PROBLEM DETAILS:
The result should be the lines from the one that contains "The width and height of the screenshot is (587, 485)." to the final line of the entries below, copied exactly and with no pictures.

··· INFORMATION GIVEN

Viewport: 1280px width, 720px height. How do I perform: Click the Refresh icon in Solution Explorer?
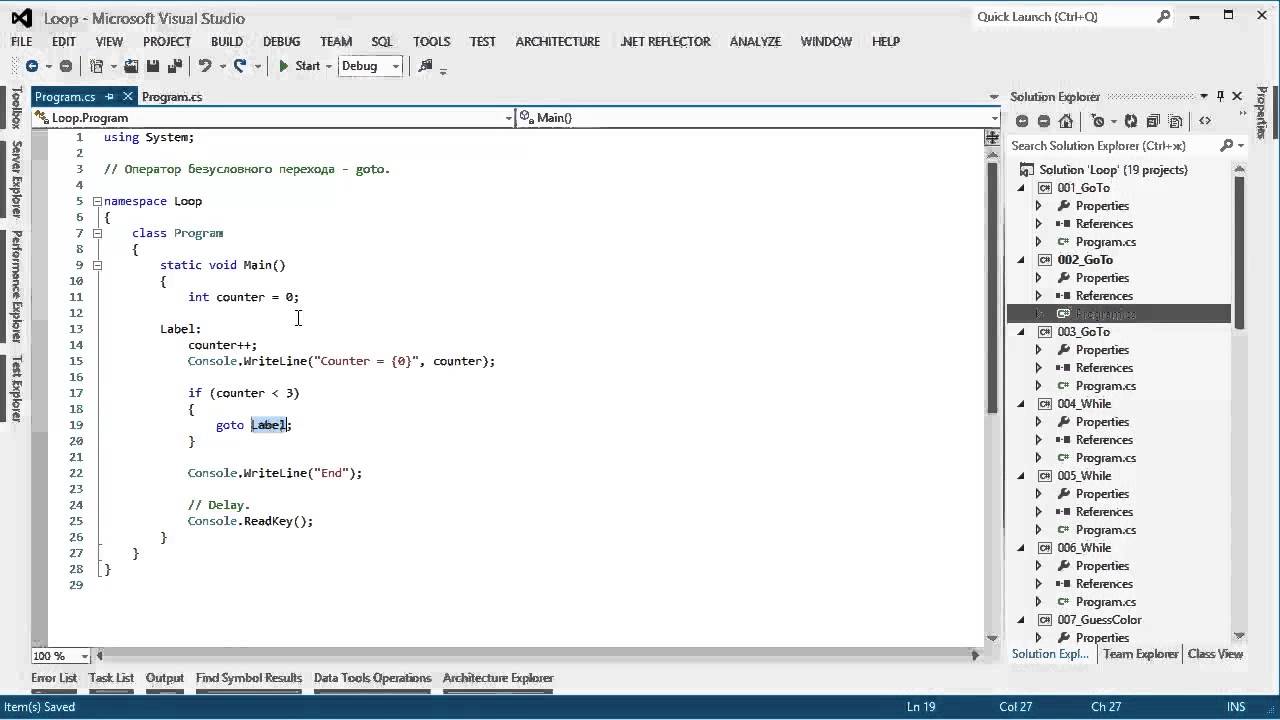[1130, 121]
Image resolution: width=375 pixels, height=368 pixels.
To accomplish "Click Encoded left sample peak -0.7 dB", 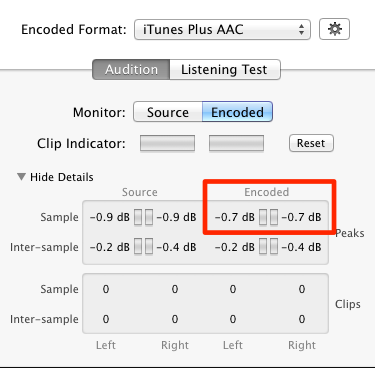I will (x=235, y=217).
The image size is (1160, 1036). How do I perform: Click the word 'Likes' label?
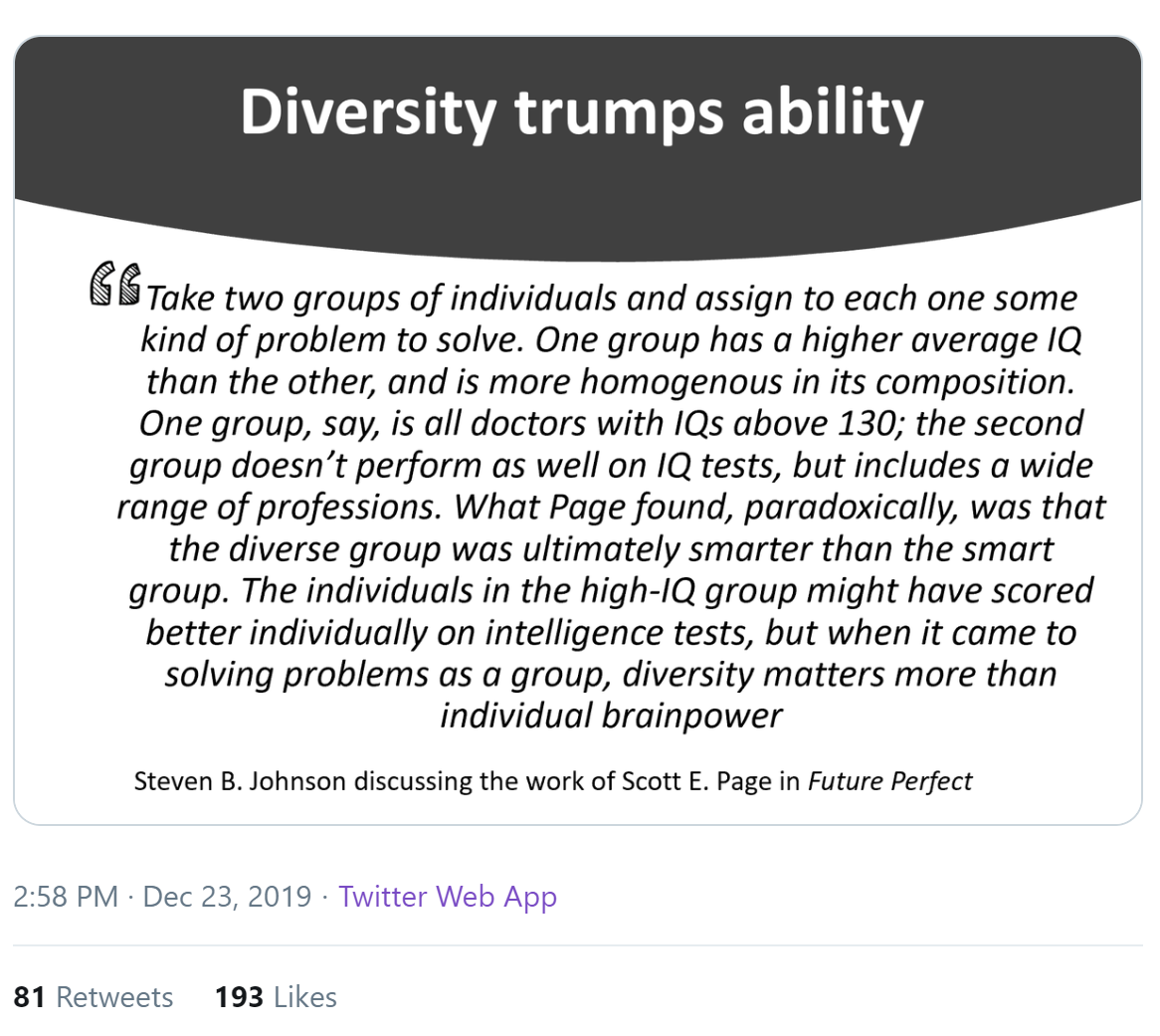pos(305,997)
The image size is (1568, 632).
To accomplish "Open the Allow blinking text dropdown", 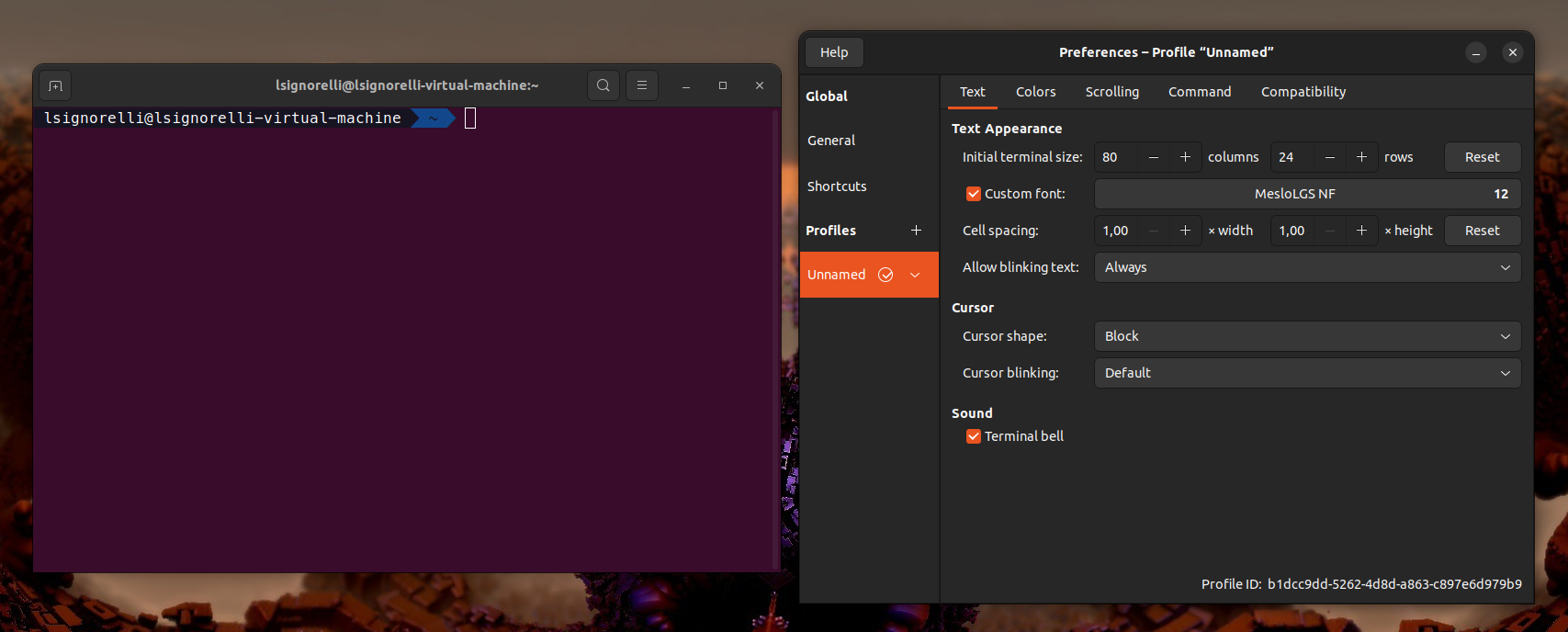I will pos(1307,267).
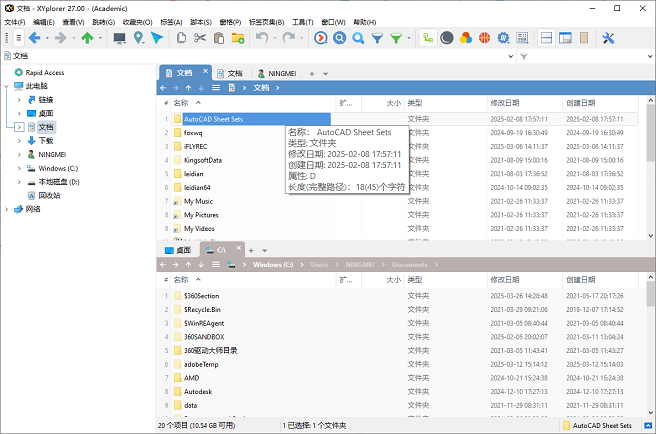Toggle the blue filter funnel icon in the toolbar
The width and height of the screenshot is (656, 434).
click(x=378, y=38)
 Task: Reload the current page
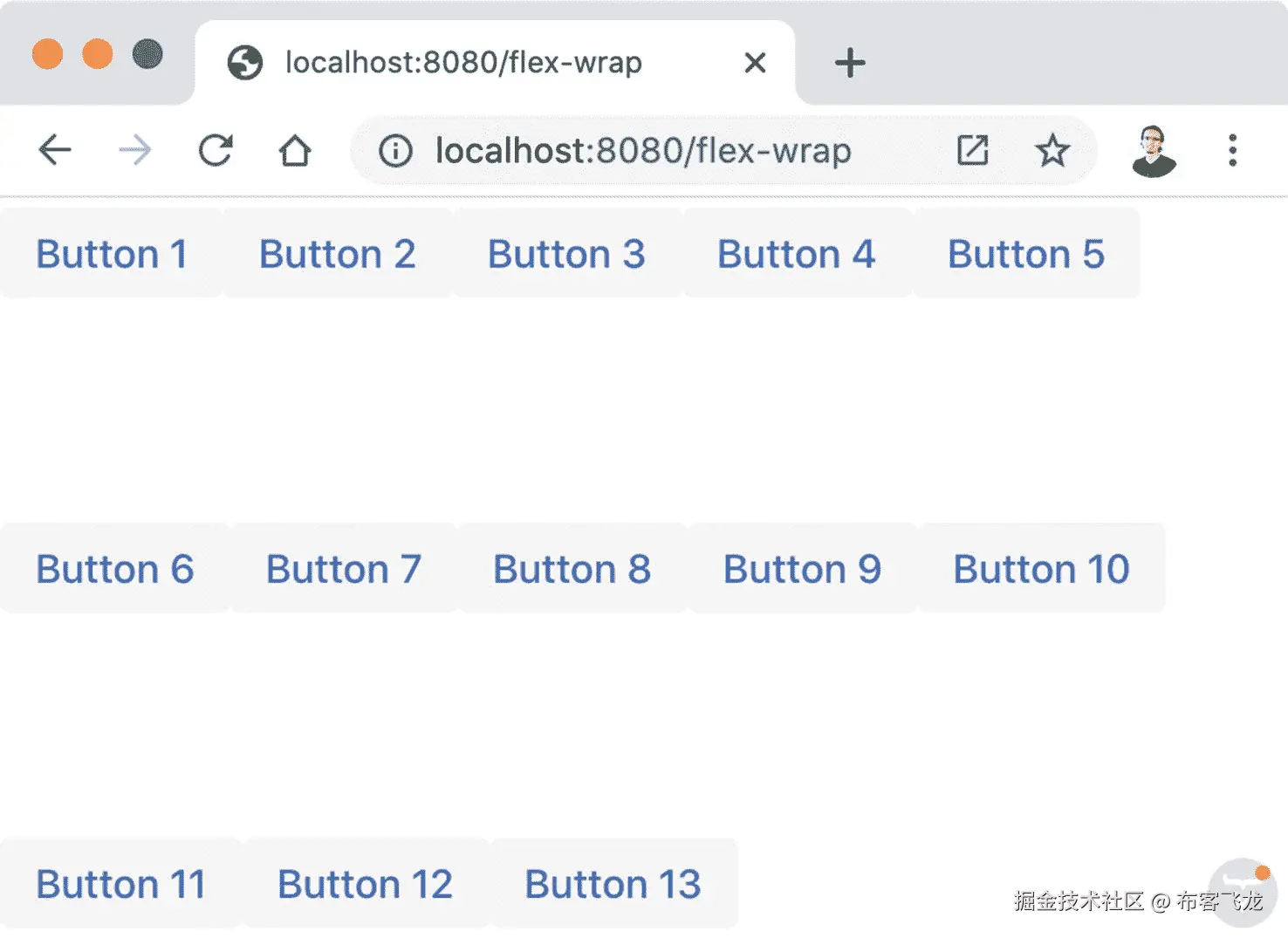tap(215, 150)
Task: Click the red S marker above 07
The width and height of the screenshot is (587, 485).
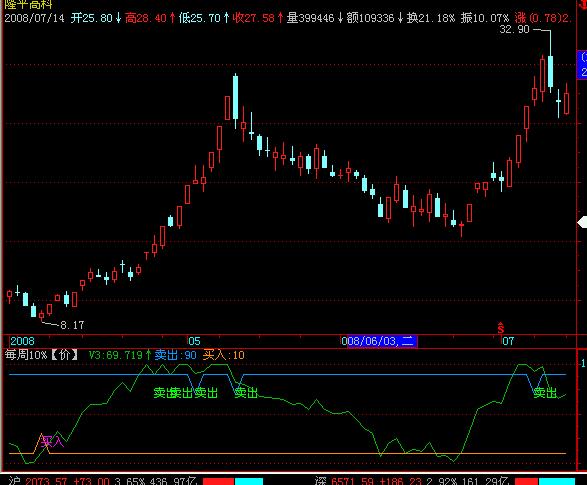Action: 501,327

······

ANSWER TO THIS PROBLEM:
The width and height of the screenshot is (587, 485).
Action: 501,327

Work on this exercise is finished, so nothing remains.